▶ [About this exercise]: Omit the pictures, then reproduce exactly the line bearing "Task: Open the" and every line after it up to and including the last line of the entries below.

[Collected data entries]
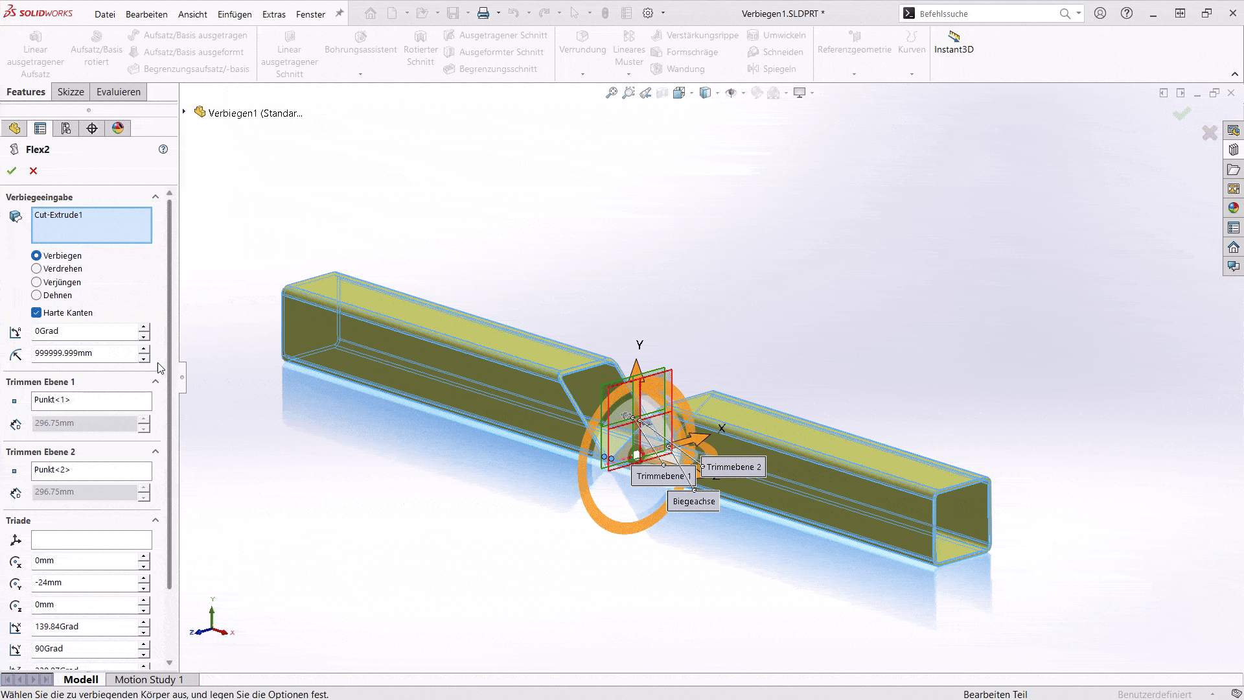The width and height of the screenshot is (1244, 700).
Task: Select the Verdrehen radio button
Action: [x=36, y=268]
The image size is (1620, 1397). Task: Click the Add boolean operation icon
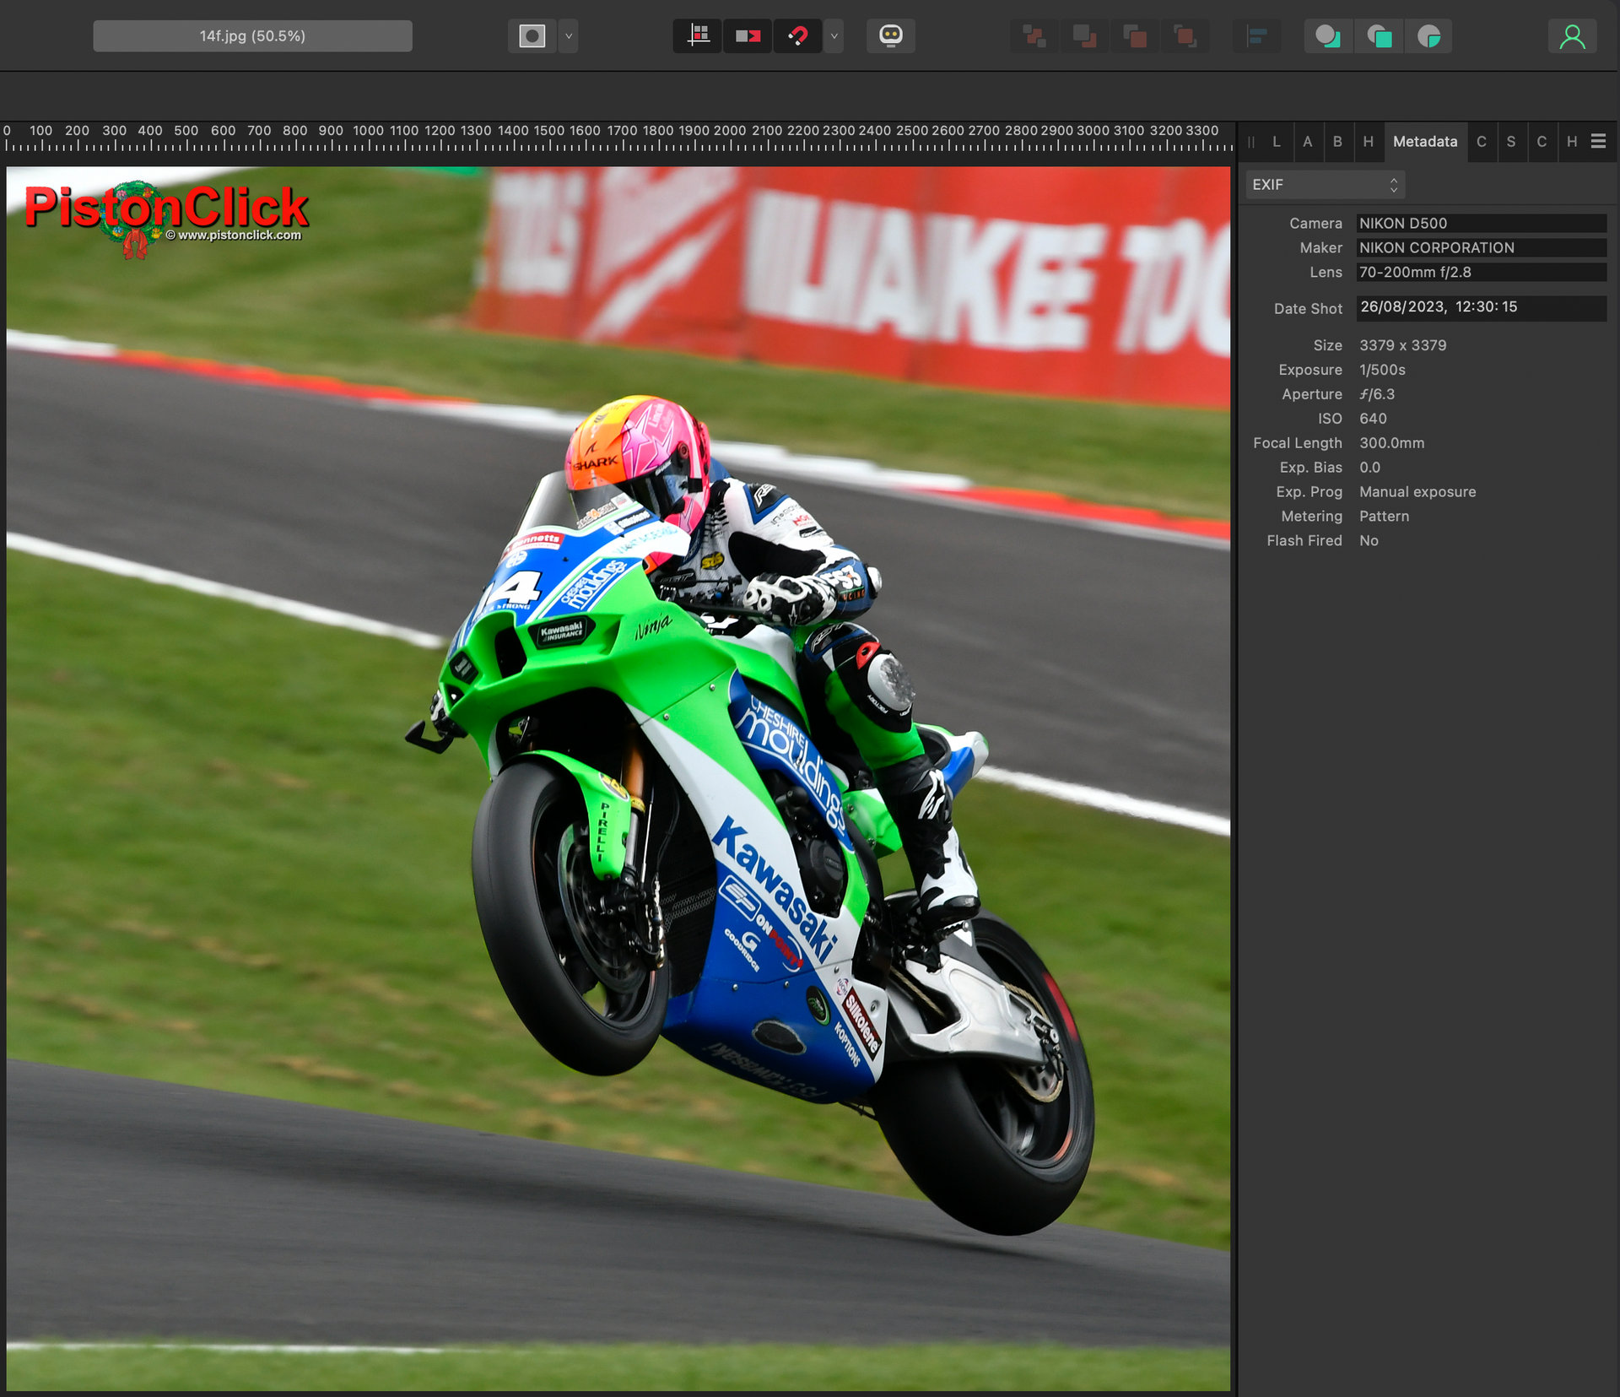[x=1034, y=36]
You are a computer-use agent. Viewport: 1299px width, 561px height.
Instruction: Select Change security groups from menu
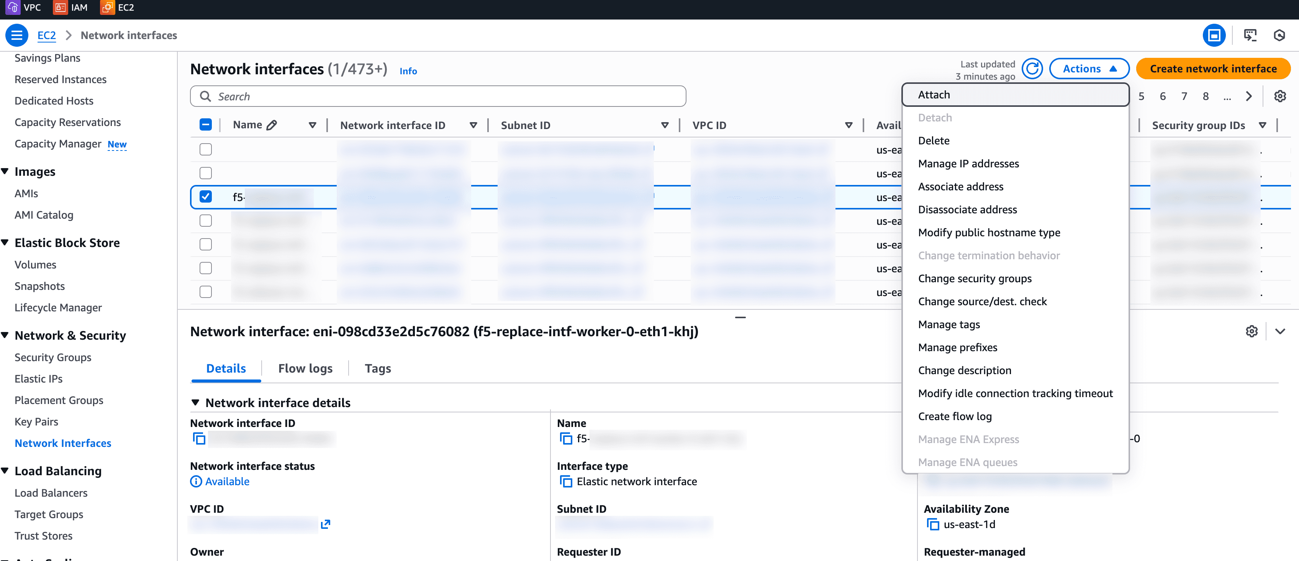point(974,278)
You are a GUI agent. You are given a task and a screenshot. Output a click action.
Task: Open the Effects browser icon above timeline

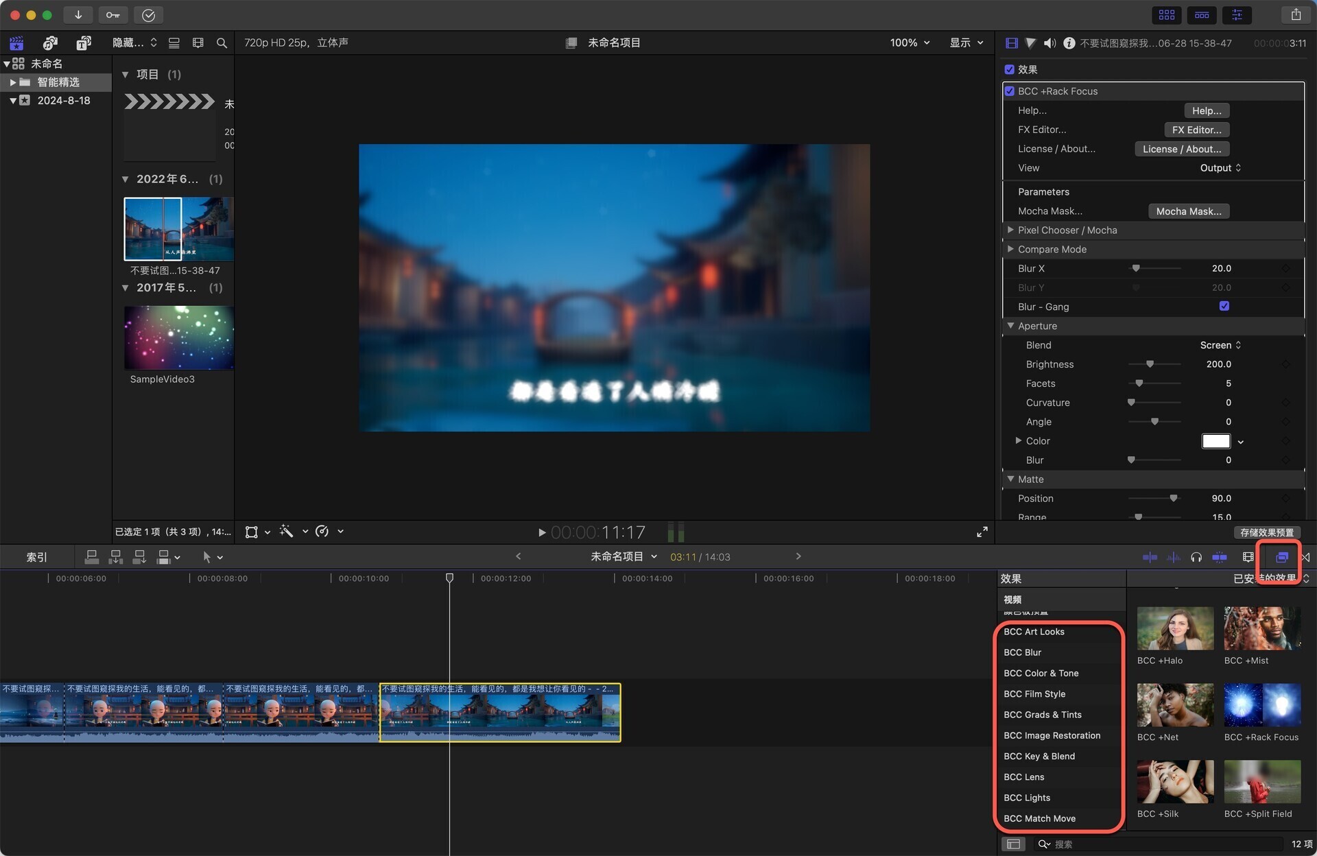tap(1281, 557)
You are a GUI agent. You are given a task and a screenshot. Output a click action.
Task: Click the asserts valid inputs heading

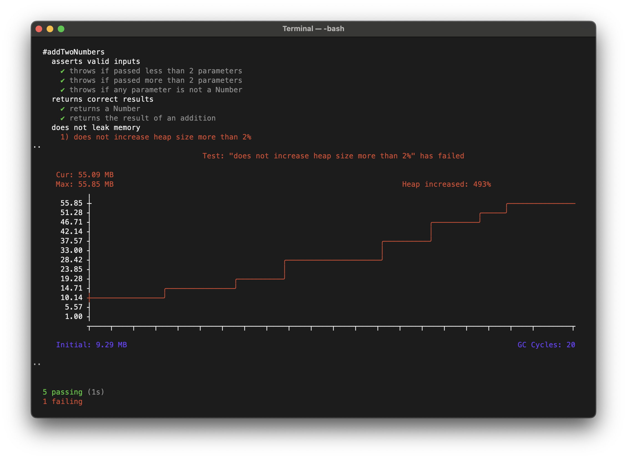pyautogui.click(x=96, y=61)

▶ [Task answer]:
Task: Open the Effects browser icon above timeline

tap(1281, 557)
You are a GUI agent. You are given a task and a screenshot. Output a click action.
Task: Click the asserts valid inputs heading

pyautogui.click(x=96, y=61)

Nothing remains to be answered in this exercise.